═════ GIVEN ENTRIES ═════

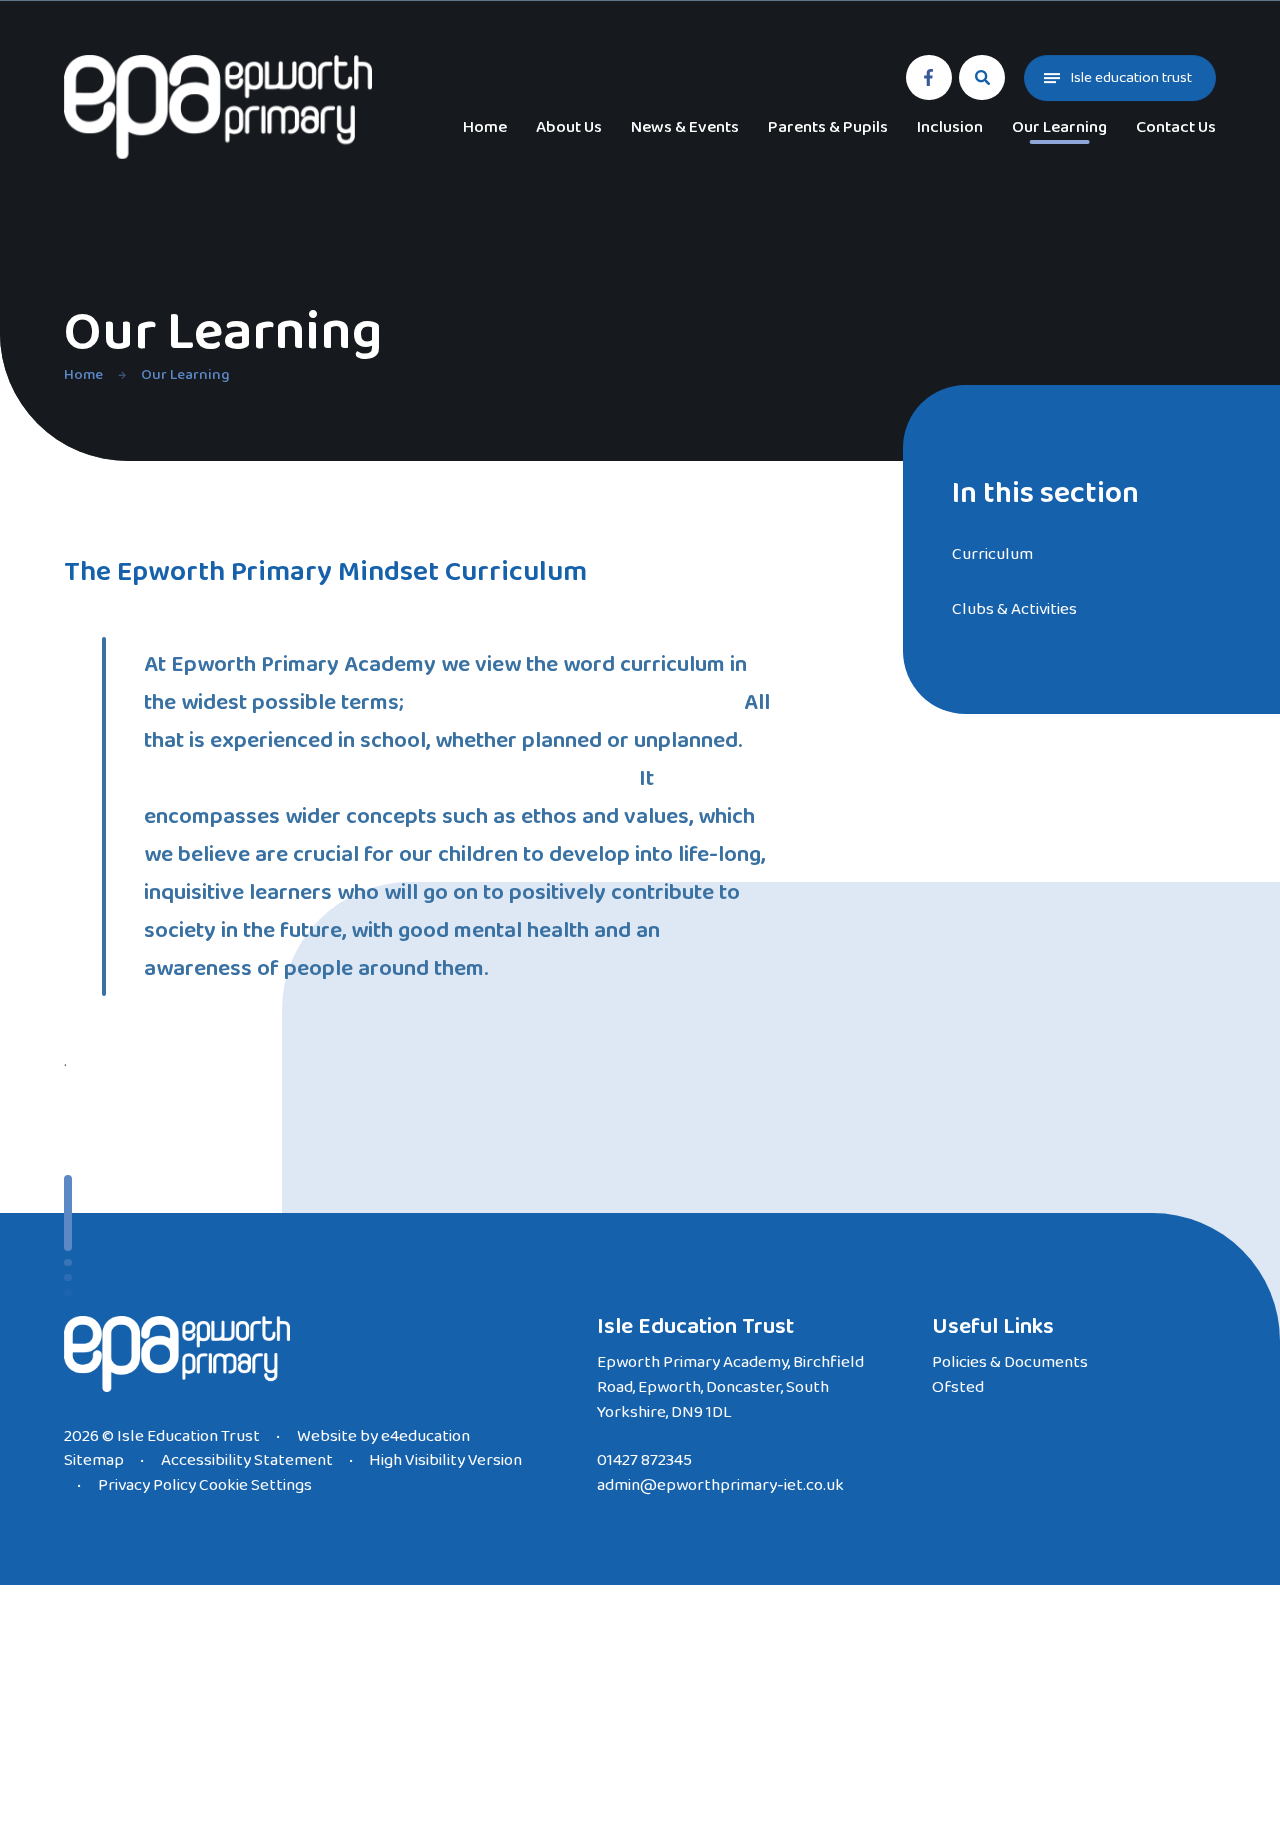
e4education (425, 1436)
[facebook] (929, 78)
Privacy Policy (147, 1485)
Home (83, 375)
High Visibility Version (445, 1460)
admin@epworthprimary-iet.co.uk (720, 1485)
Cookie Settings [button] (255, 1485)
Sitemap (94, 1460)
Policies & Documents (1010, 1362)
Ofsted (958, 1387)
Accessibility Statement (247, 1460)
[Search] (982, 78)
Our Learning (185, 375)
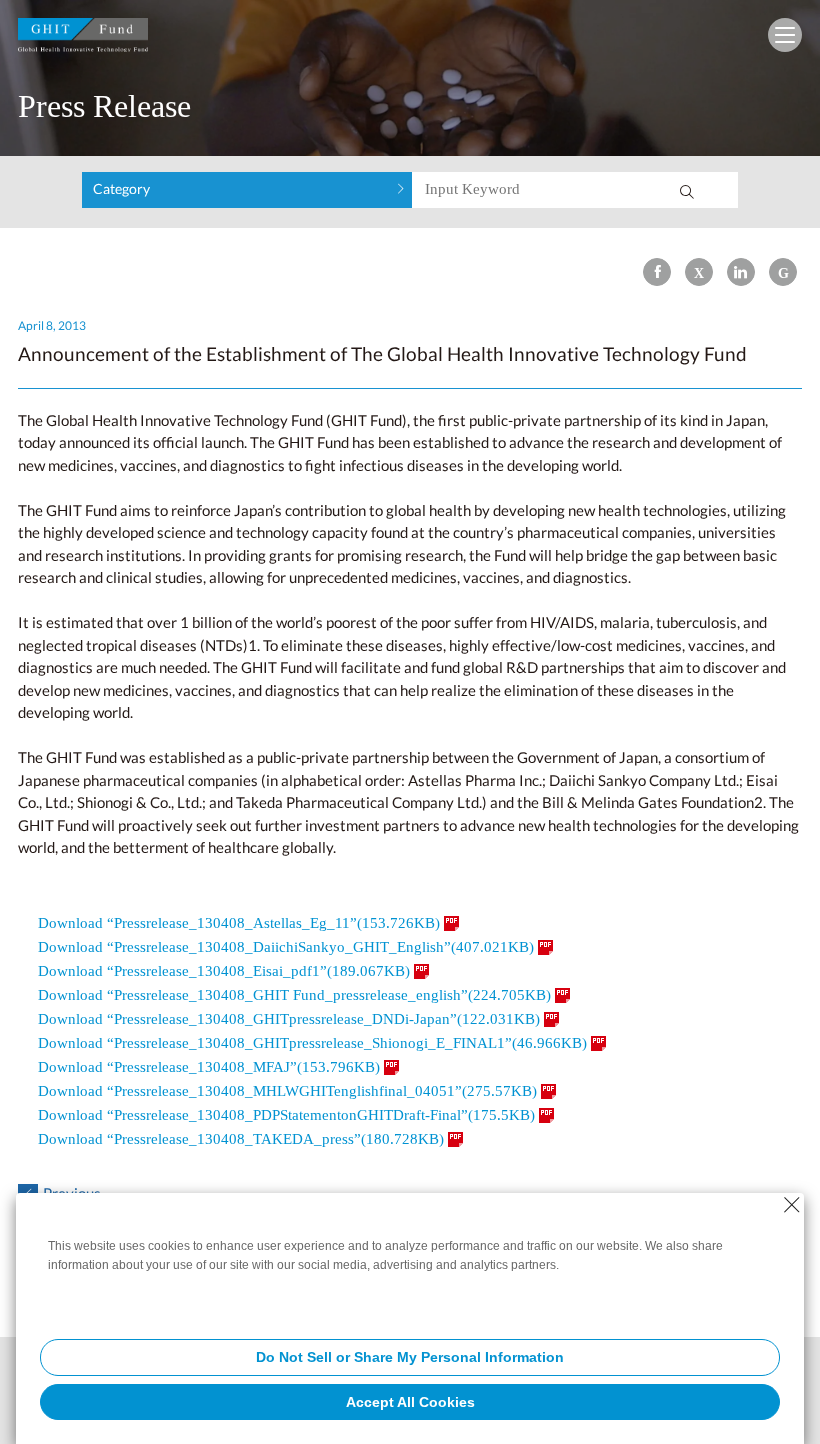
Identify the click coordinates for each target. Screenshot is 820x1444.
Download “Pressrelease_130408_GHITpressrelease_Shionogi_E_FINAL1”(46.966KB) (312, 1043)
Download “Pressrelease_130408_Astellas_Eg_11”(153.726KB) (239, 923)
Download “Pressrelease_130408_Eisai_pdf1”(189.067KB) (224, 971)
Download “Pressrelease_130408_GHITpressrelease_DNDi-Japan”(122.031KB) (289, 1019)
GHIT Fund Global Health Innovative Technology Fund (83, 39)
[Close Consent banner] (792, 1205)
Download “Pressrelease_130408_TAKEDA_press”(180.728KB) (241, 1139)
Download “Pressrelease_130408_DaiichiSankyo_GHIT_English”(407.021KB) (286, 947)
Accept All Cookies (410, 1402)
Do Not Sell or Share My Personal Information (410, 1357)
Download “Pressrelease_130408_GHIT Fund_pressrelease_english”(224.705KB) (294, 995)
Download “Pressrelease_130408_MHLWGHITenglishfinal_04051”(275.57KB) (287, 1091)
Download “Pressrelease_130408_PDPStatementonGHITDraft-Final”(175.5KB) (286, 1115)
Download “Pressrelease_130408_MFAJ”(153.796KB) (209, 1067)
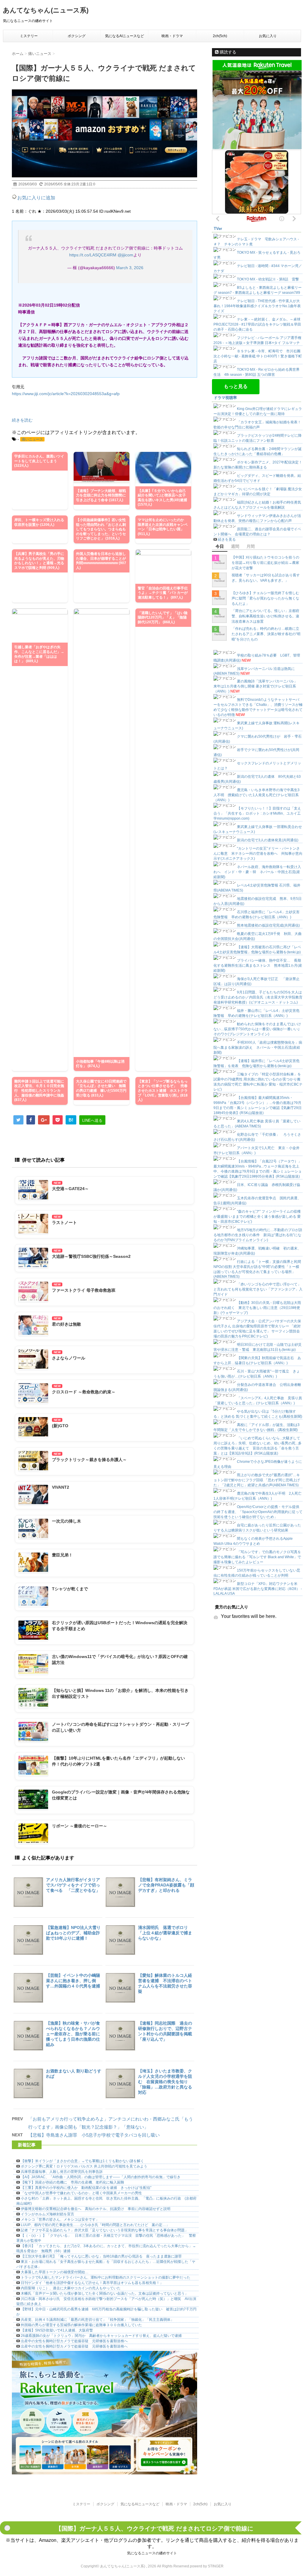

═════

**WHAT IS BEING ASKED**
Reproduce, character for character, only the lines of the preceding data that start at the line with "Privacy Policy (147, 1485)" and end at the line with "Our Learning (185, 375)", both included.

**YOUR RESPONSE**
Privacy Policy (147, 1485)
Home (83, 375)
High Visibility Version (445, 1460)
admin@epworthprimary-iet.co.uk (720, 1485)
Cookie Settings [button] (255, 1485)
Sitemap (94, 1460)
Policies & Documents (1010, 1362)
Ofsted (958, 1387)
Accessibility Statement (247, 1460)
[Search] (982, 78)
Our Learning (185, 375)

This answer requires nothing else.